→ **What is expected**: Taking the records below, count the lines in which "emblem" appears and supply only the count.

(Source data)
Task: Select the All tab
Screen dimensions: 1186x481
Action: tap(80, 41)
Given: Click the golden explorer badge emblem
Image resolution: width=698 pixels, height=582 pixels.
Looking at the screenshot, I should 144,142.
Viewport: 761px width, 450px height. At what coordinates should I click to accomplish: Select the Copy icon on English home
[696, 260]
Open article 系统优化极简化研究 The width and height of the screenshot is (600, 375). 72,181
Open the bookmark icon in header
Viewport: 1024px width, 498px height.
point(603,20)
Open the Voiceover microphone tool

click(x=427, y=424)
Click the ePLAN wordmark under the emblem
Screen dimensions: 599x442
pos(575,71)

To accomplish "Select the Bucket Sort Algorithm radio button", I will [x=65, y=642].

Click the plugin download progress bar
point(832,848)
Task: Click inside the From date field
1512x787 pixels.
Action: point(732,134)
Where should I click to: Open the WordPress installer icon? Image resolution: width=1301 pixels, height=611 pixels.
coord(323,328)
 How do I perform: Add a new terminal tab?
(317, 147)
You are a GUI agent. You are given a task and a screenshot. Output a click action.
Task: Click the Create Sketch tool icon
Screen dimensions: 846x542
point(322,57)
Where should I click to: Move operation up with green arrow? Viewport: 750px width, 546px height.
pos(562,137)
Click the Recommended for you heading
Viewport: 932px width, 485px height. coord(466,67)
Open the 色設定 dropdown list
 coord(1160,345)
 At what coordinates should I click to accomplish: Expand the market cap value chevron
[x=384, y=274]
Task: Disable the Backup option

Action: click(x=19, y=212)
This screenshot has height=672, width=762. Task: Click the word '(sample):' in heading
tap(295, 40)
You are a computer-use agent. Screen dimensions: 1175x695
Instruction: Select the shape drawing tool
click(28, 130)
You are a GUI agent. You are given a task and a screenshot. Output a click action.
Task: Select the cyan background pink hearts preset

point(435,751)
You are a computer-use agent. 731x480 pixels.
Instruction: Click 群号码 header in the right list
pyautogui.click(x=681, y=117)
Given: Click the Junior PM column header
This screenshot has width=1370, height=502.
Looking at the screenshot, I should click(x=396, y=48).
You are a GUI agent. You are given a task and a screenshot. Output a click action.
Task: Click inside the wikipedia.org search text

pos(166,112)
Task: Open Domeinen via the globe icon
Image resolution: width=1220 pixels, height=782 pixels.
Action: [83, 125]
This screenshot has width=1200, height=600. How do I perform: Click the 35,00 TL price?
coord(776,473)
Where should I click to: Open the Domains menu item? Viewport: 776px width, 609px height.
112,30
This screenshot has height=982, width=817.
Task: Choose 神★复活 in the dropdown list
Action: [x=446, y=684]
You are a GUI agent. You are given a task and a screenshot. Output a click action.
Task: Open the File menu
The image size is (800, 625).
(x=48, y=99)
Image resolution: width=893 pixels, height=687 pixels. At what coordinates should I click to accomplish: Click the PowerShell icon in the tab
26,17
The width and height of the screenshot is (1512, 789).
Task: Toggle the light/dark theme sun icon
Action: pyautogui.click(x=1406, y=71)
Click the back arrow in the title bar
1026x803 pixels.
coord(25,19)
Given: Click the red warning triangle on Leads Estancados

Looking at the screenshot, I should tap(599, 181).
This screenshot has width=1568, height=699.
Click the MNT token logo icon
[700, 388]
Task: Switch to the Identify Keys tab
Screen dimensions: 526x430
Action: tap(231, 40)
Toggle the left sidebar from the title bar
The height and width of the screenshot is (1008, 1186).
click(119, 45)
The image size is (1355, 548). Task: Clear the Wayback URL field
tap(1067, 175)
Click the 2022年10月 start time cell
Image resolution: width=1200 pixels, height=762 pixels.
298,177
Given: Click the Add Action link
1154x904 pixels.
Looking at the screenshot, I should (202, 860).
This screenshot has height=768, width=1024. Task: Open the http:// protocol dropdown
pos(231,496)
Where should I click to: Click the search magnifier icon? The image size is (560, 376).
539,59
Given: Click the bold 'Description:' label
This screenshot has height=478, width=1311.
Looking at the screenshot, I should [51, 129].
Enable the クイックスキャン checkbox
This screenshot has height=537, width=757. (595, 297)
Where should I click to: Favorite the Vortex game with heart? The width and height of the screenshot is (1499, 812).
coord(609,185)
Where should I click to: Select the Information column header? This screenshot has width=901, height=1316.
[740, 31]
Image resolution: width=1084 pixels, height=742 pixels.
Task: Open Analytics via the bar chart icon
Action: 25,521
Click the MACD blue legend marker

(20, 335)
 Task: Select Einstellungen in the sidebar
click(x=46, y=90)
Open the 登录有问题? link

→ **Your solution**: 2